February 14, 2013

Custodian farmers and global agro-biodiversity

This week I attended two conferences in Delhi (and have one left to go): one on "custodian farmers" and the other on global agro-biodiversity. My host organization did a large part of the work for the custodian farmers conference, which brought together 20-30 farmers from south and southeast Asia as well as experts in agro-biodiversity. It was interesting, definitely innovative, and somewhat logistically challenging to bring together farmers, some of whom had not travelled before, and who spoke at least 5-6 languages between the group. They each gave a short presentation that was translated by their country's research/NGO partner. Throughout the meeting I learned exactly what a custodian farmer is: someone who actively maintains, conserves, adapts, and shares agricultural biodiversity. Similar to what we might call "early adopters" or innovative farmers, although in some cases they said their communities did not recognize the importance of what they were doing. They have a lot of different motivations for doing this. Many of the farmers (which was a limited sample size, for sure, and only included one lady farmer) seemed to have some intrinsic motivation to conserve different species and varieties of crops. They were also motivated by financial benefit, and were very interested in how they could get more education, technology, and access to markets to make value-added products or to market their rare varieties.
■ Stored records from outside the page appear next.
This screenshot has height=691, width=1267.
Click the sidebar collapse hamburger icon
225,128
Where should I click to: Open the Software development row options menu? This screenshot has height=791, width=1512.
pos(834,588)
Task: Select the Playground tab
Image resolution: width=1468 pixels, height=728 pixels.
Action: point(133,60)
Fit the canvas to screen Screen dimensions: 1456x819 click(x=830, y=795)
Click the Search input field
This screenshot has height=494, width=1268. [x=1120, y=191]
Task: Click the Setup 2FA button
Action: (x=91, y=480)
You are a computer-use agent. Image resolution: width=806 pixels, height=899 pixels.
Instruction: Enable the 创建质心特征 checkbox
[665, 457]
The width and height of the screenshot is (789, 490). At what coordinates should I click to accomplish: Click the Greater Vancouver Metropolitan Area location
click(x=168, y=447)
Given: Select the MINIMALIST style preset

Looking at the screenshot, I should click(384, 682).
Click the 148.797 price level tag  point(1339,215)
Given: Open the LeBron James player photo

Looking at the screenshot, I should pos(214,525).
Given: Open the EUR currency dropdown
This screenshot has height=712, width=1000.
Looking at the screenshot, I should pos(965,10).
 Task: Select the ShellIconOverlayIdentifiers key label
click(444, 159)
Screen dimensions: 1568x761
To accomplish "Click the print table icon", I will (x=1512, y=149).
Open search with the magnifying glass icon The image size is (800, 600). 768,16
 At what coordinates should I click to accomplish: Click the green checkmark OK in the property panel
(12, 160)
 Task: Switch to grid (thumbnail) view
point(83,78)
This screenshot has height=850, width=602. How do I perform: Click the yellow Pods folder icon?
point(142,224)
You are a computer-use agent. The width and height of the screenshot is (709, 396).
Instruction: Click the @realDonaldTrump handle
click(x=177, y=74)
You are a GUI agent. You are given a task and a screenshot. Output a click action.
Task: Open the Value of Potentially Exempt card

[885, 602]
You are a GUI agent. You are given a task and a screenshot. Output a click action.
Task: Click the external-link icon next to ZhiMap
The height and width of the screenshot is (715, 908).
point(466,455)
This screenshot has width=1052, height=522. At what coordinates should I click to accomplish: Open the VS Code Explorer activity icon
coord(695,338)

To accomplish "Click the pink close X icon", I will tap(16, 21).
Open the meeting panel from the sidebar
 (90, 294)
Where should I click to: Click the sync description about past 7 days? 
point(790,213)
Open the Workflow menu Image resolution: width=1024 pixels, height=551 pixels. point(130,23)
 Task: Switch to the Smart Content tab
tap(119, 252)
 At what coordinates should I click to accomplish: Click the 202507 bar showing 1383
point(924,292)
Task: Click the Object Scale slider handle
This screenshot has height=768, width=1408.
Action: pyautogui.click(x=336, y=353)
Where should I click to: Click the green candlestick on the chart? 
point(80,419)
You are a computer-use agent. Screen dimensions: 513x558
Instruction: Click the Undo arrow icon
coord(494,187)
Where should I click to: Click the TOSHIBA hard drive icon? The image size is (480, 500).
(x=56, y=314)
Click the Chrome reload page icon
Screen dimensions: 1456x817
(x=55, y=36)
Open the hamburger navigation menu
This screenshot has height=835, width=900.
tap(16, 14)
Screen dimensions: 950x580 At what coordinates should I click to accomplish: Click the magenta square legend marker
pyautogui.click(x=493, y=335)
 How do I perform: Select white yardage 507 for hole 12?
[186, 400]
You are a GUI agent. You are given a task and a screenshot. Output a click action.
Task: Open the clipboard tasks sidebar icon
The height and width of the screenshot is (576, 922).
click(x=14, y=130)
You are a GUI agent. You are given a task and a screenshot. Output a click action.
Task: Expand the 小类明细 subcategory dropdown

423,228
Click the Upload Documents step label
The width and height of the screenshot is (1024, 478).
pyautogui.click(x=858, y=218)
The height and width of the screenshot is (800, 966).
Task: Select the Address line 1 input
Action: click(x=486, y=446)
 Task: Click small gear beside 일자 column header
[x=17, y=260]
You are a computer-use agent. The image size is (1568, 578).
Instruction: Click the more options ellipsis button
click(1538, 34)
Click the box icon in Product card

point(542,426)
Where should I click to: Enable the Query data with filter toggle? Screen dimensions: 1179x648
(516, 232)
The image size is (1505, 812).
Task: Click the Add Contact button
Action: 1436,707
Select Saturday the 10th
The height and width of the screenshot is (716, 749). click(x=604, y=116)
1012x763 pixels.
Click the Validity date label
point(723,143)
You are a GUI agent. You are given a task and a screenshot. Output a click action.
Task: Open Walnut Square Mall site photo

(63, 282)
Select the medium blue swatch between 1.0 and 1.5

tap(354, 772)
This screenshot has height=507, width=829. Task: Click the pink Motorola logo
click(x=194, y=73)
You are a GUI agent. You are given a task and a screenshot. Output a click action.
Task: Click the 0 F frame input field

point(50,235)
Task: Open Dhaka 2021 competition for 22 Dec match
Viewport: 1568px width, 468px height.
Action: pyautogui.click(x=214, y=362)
The two-day workshop was very interesting to hear about some of the research and policy related to custodian farmers, and we also had some interactive (participatory agricultural research, you could call it) activities with the farmers about what they valued and what suggestions they have to get more people to become custodian farmers.

The next conference was a global consultation on agro-biodiversity, more specifically, plant genetic resources (for a brief background, see my previous posts here and here). I know that at previous conferences on this topic, there's always a lot of strain between the "global north" and the "global south" because the global south contains most of the in-situ (in nature, or on-farm) biodiversity, but the global north has historically housed most of that diversity in seed/gene-banks while southern countries sometimes struggle to build their capacity at collecting and banking different plant (and animal, insect, and microbial!) species/varieties. But attendees at this conference were mostly Indian scientists (India has one of the largest biodiversity collections), country-representatives from the global south, and international research center representatives. So it was interesting to hear the perspectives from this group of people, and for me to talk to a bunch of scientists who I have studied so much about!